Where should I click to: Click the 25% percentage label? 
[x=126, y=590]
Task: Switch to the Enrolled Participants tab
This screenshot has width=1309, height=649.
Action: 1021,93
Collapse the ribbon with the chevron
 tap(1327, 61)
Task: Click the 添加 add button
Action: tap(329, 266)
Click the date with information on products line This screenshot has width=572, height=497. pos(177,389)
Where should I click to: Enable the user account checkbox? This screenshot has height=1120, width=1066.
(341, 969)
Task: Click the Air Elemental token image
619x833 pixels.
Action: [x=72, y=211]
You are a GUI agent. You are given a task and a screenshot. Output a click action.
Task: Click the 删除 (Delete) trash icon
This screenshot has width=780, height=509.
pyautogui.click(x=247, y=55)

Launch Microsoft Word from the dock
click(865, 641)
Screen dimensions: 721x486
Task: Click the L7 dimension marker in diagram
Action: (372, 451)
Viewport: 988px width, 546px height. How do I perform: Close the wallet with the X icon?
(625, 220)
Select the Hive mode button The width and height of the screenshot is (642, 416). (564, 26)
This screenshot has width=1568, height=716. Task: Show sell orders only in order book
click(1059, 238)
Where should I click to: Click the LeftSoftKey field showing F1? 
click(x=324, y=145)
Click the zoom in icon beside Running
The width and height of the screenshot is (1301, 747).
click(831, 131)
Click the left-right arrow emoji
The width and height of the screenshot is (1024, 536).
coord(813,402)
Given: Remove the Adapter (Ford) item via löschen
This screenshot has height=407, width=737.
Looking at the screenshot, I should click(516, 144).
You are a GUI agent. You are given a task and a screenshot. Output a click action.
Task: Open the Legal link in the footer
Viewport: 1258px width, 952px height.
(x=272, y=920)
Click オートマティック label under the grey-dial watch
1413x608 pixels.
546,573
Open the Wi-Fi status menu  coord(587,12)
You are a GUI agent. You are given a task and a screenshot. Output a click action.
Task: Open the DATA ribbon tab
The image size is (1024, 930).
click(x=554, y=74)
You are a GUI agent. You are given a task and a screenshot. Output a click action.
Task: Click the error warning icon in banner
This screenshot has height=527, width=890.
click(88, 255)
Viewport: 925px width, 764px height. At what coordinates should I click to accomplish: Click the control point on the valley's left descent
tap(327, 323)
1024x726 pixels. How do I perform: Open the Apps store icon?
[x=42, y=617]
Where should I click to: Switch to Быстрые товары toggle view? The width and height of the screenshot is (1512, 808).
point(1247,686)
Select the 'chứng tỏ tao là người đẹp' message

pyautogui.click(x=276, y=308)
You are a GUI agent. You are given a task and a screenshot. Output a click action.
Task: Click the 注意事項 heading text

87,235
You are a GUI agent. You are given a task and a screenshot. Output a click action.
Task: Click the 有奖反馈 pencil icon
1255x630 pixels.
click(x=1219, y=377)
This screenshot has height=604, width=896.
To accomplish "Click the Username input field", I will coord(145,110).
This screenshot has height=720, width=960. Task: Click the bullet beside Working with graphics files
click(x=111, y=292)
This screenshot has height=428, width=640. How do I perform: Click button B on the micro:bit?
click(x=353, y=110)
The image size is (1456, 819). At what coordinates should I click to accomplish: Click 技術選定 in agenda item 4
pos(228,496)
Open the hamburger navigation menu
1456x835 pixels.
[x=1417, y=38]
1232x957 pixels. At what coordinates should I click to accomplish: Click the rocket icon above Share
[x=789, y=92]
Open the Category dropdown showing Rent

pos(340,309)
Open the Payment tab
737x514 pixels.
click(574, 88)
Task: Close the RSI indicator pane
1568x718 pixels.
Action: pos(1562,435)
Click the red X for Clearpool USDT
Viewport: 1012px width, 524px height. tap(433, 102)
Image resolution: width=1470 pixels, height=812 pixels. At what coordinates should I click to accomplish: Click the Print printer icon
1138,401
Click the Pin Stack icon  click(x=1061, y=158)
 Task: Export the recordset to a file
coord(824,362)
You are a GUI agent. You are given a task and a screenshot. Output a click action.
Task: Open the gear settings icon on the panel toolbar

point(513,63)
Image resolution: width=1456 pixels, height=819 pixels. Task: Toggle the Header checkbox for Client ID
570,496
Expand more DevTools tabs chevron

----

◆ EXERCISE BRIEF: The full data, transcribed without change, is the expected answer.

◆ ANSWER TO THIS PROBLEM:
Where should I click to: Click the 25% percentage label? 
[x=126, y=590]
Task: Switch to the Enrolled Participants tab
This screenshot has width=1309, height=649.
Action: 1021,93
Collapse the ribbon with the chevron
 tap(1327, 61)
Task: Click the 添加 add button
Action: tap(329, 266)
Click the date with information on products line This screenshot has width=572, height=497. pos(177,389)
Where should I click to: Enable the user account checkbox? This screenshot has height=1120, width=1066.
(341, 969)
Task: Click the Air Elemental token image
619x833 pixels.
Action: [x=72, y=211]
You are a GUI agent. You are given a task and a screenshot. Output a click action.
Task: Click the 删除 (Delete) trash icon
This screenshot has width=780, height=509.
pyautogui.click(x=247, y=55)

Launch Microsoft Word from the dock
click(865, 641)
Screen dimensions: 721x486
Task: Click the L7 dimension marker in diagram
Action: (372, 451)
Viewport: 988px width, 546px height. How do I perform: Close the wallet with the X icon?
(625, 220)
Select the Hive mode button The width and height of the screenshot is (642, 416). (564, 26)
This screenshot has width=1568, height=716. Task: Show sell orders only in order book
click(1059, 238)
Where should I click to: Click the LeftSoftKey field showing F1? 
click(x=324, y=145)
Click the zoom in icon beside Running
The width and height of the screenshot is (1301, 747).
click(831, 131)
Click the left-right arrow emoji
The width and height of the screenshot is (1024, 536).
coord(813,402)
Given: Remove the Adapter (Ford) item via löschen
This screenshot has height=407, width=737.
Looking at the screenshot, I should click(516, 144).
You are a GUI agent. You are given a task and a screenshot. Output a click action.
Task: Open the Legal link in the footer
Viewport: 1258px width, 952px height.
(x=272, y=920)
Click オートマティック label under the grey-dial watch
1413x608 pixels.
546,573
Open the Wi-Fi status menu  coord(587,12)
You are a GUI agent. You are given a task and a screenshot. Output a click action.
Task: Open the DATA ribbon tab
The image size is (1024, 930).
click(x=554, y=74)
You are a GUI agent. You are given a task and a screenshot. Output a click action.
Task: Click the error warning icon in banner
This screenshot has height=527, width=890.
click(88, 255)
Viewport: 925px width, 764px height. At what coordinates should I click to accomplish: Click the control point on the valley's left descent
tap(327, 323)
1024x726 pixels. How do I perform: Open the Apps store icon?
[x=42, y=617]
Where should I click to: Switch to Быстрые товары toggle view? The width and height of the screenshot is (1512, 808).
point(1247,686)
Select the 'chứng tỏ tao là người đẹp' message

pyautogui.click(x=276, y=308)
You are a GUI agent. You are given a task and a screenshot. Output a click action.
Task: Click the 注意事項 heading text

87,235
You are a GUI agent. You are given a task and a screenshot. Output a click action.
Task: Click the 有奖反馈 pencil icon
1255x630 pixels.
click(x=1219, y=377)
This screenshot has height=604, width=896.
To accomplish "Click the Username input field", I will coord(145,110).
This screenshot has height=720, width=960. Task: Click the bullet beside Working with graphics files
click(x=111, y=292)
This screenshot has height=428, width=640. How do I perform: Click button B on the micro:bit?
click(x=353, y=110)
The image size is (1456, 819). At what coordinates should I click to accomplish: Click 技術選定 in agenda item 4
pos(228,496)
Open the hamburger navigation menu
1456x835 pixels.
[x=1417, y=38]
1232x957 pixels. At what coordinates should I click to accomplish: Click the rocket icon above Share
[x=789, y=92]
Open the Category dropdown showing Rent

pos(340,309)
Open the Payment tab
737x514 pixels.
click(574, 88)
Task: Close the RSI indicator pane
1568x718 pixels.
Action: pos(1562,435)
Click the red X for Clearpool USDT
Viewport: 1012px width, 524px height. tap(433, 102)
Image resolution: width=1470 pixels, height=812 pixels. At what coordinates should I click to accomplish: Click the Print printer icon
1138,401
Click the Pin Stack icon  click(x=1061, y=158)
 Task: Export the recordset to a file
coord(824,362)
You are a GUI agent. You are given a task and a screenshot. Output a click action.
Task: Open the gear settings icon on the panel toolbar

point(513,63)
Image resolution: width=1456 pixels, height=819 pixels. Task: Toggle the Header checkbox for Client ID
570,496
Expand more DevTools tabs chevron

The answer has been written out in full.